Video (04:11) Video by Mark Vancleave. Minnesota pillow entrepreneur Mike Lindell has made allegations of widespread election fraud his brand, starting almost immediately after the 2020 election. But to date, he has produced no original evidence. We took a deeper look at those claims, and fact check how they have been debunked.

Mike Lindell has been one of the loudest and most prominent voices pushing election fraud conspiracy theories, starting almost immediately after the 2020 election. To date, Lindell has produced no original evidence of his own, either publicly or after multiple requests from the Star Tribune. Instead, Lindell relies on previously-debunked claims from other sources to back up his argument that both foreign and domestic actors "stole" the election from Donald Trump.

1. Machine fraud

Lindell claims that Dominion Voting Systems preloaded algorithms in its voting machines around the country to illegally give more votes to Joe Biden than Trump. This scheme was "revealed," he said, when many more votes than expected came in for Trump on election night, thereby "breaking" Dominion's algorithm and forcing co-conspirators to shut down vote counting to tilt races back toward Biden. To bolster this claim, Lindell pointed to delays in tabulating ballots across multiple swing states.

Who first claimed this: Attorney Sidney Powell, who is also being sued for defamation by Dominion, began making the claim about machine algorithms as early as Nov. 8 via frequent social media posts, in numerous conservative media interviews and at news conferences while as a temporary associate of Trump's legal team. She did not provide evidence and Trump's legal team later cut ties with Powell.

Fact-check: The federal agency that oversees U.S. election security — the CyberSecurity & Infrastructure Security Agency (CISA) — stated that there is no evidence that any of Dominion's systems switched votes for Trump to count for Biden. CISA also reported that changes in vote totals in the days after Election Day reflected the increase in mail voting — with states having different policies for counting such ballots — and not evidence of wrongdoing.

2. Vote flipping

Lindell claims 7,000 votes were flipped from Trump to Biden in the GOP-leaning county of Antrim in Michigan.

Who first claimed this: Claims that voting machines in Antrim County were being used to steal votes went viral soon after Election Day, and Trump cited it in statements in early December.

Fact-check: This false claim originated after unofficial results showed Biden suspiciously leading by a large margin. This was caused by human error after the county clerk, a Republican, accidentally did not update the software to collect voting machine data, according to the Michigan Department of State. The error was corrected by Nov. 5, and a Dec. 17 hand recount of paper ballots confirmed that Dominion's voting machines accurately tabulated the votes cast for president in Antrim County, which Trump won by 3,800 votes.

3. Foreign interference

Lindell claims that multiple foreign countries, led by China, hacked voting machines to change votes from Trump to Biden. Lindell claimed to have evidence of IP address analyses that he said proved foreign computer servers infiltrated American voting systems and changed votes.

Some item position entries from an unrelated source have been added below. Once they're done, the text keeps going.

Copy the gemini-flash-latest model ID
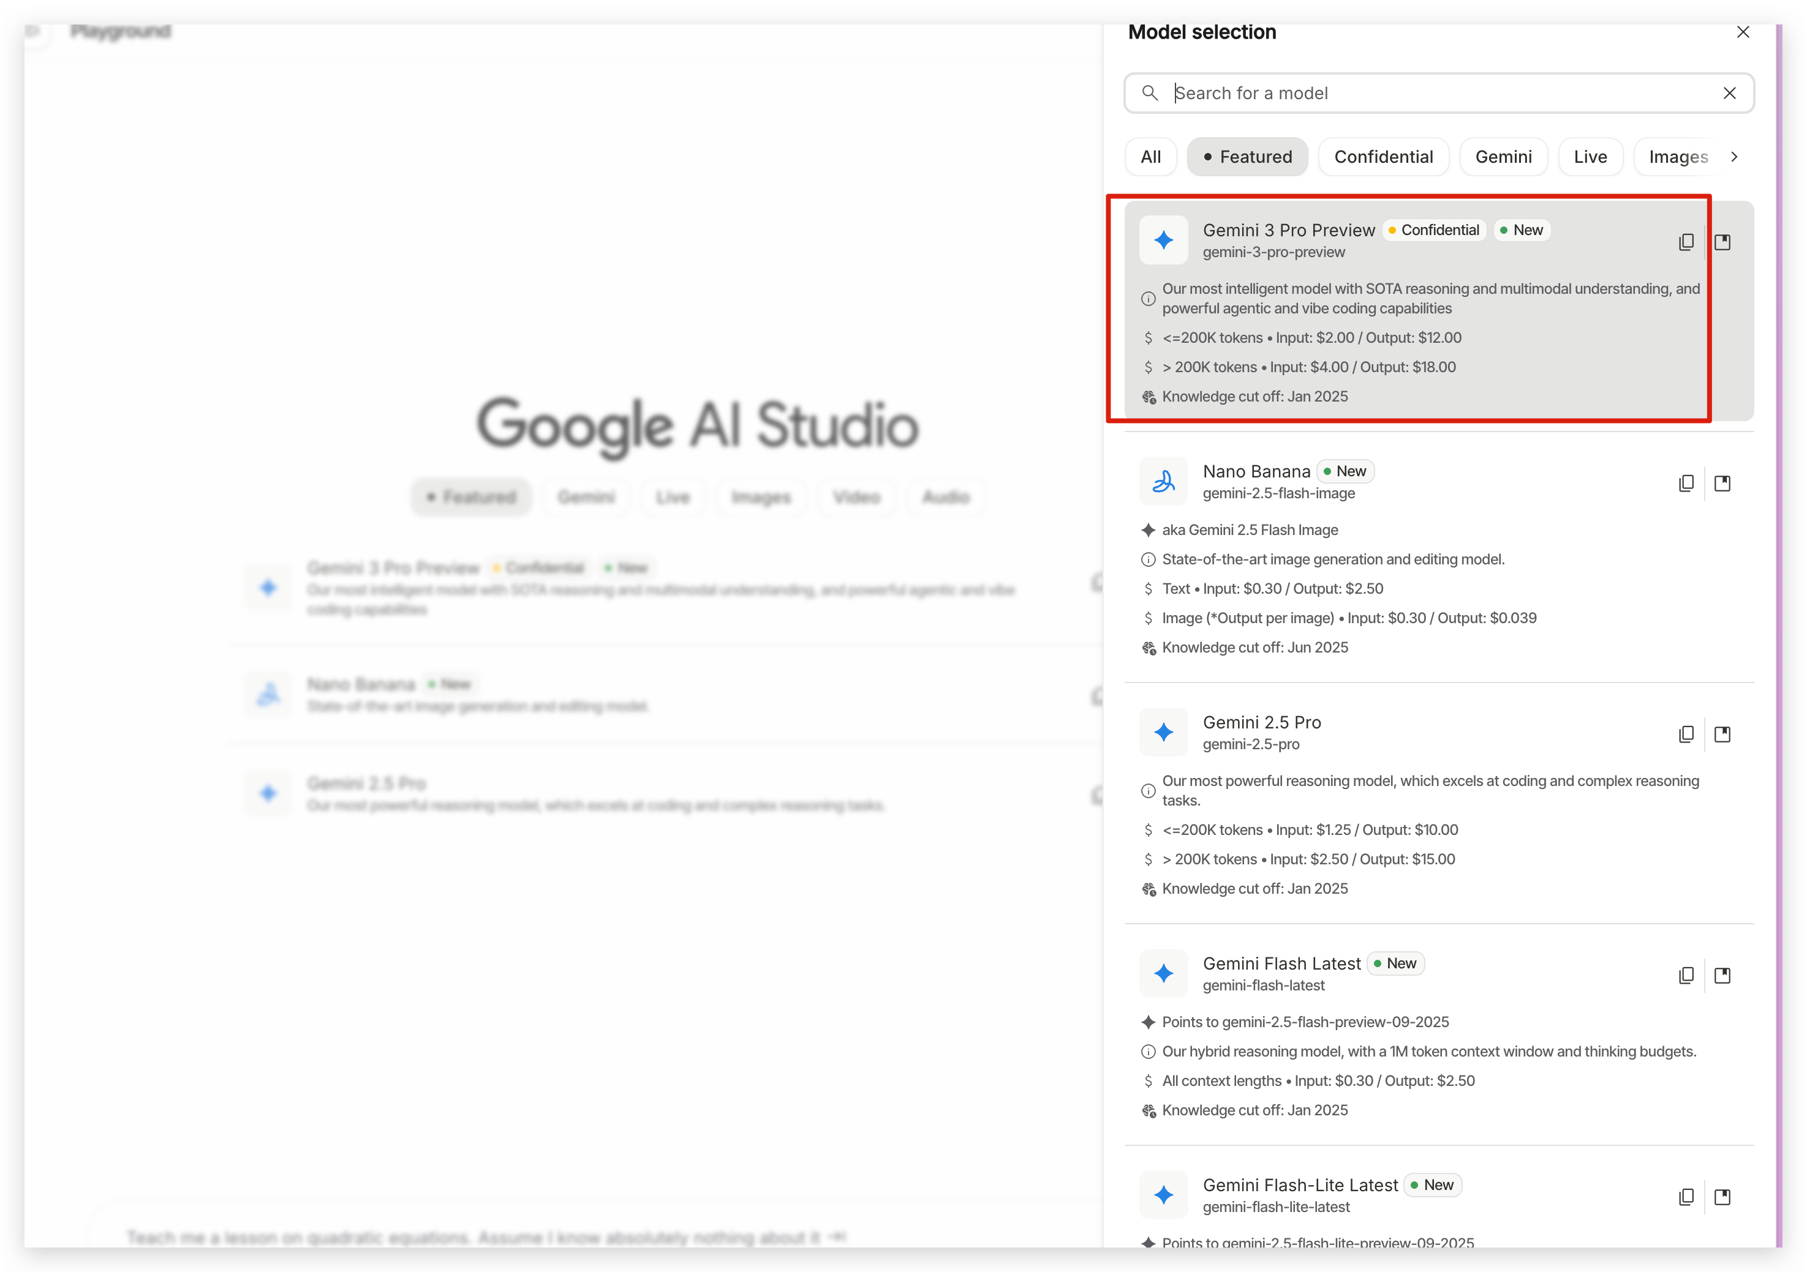1807x1272 pixels. click(1686, 975)
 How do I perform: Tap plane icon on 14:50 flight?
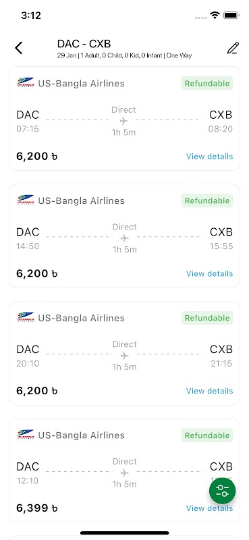(x=124, y=238)
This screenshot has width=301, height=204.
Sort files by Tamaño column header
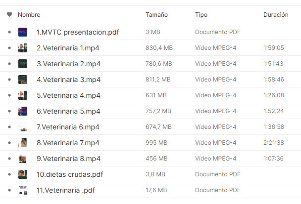[156, 15]
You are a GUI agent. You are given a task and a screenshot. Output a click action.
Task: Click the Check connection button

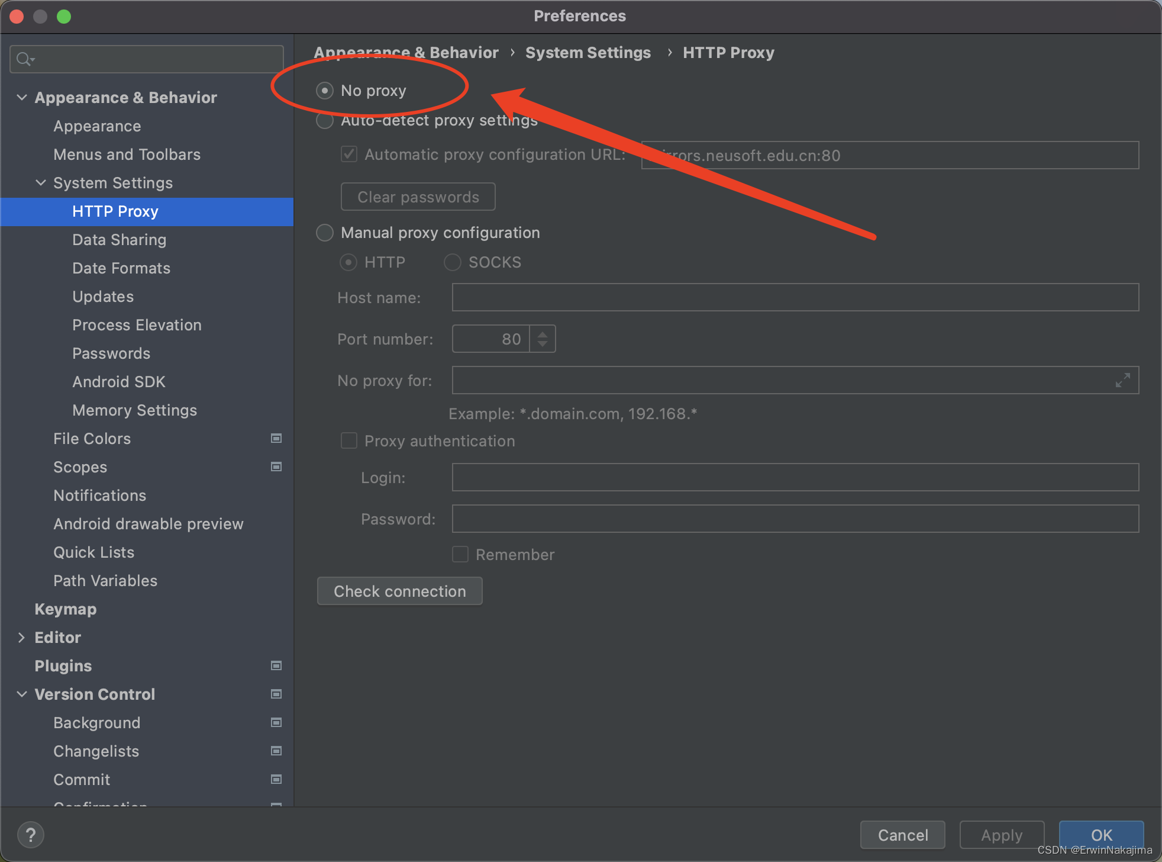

Who first claimed this: Lindell repeats allegations made in early January on a conspiracy theorist website called the American Report.

Fact-check: According to CISA, it's not possible to hack electronic voting machines without the intrusion being discovered via auditable logs and software checks of voting systems. Last year, each state's postelection review found no evidence of vote manipulation by foreign hackers or any other widespread fraud.

4. Dead people and other ineligible voters

Lindell's unsubstantiated fraud allegations, taken together, paint a picture of tens of thousands of ineligible voters participating in each swing state in numbers that exceed Biden's margin of victory. Lindell began his Feb. 5 "Absolute Proof" video by cycling through charts listing large numbers of dead people and ineligible voters but providing no sourcing. He alleges that more than 10,000 dead people voted in Georgia and that 100,000 mail ballots were "backdated" by the U.S. Postal Service in Wisconsin.

Who first claimed this: A trucking employee alleged in a Dec. 1 news conference that he heard postal service employees suggest that they had backdated ballots after the election so they would count. In a failed legal challenge to Georgia's election results, Trump's attorneys cited claims from Bryan Geels, a certified public accountant who owns a data analytics firm, that 10,315 dead voters participated.

Fact-check: Georgia's Republican Secretary of State Brad Raffensperger has said only two voters in the 2020 presidential election were found to be deceased. Under Wisconsin state law, mail ballots received after Election Day would not have been counted even if Lindell's claim was true. No state's certification process — which included multiple recounts in several key swing states — revealed any widespread fraud that prevented the certification of their election results.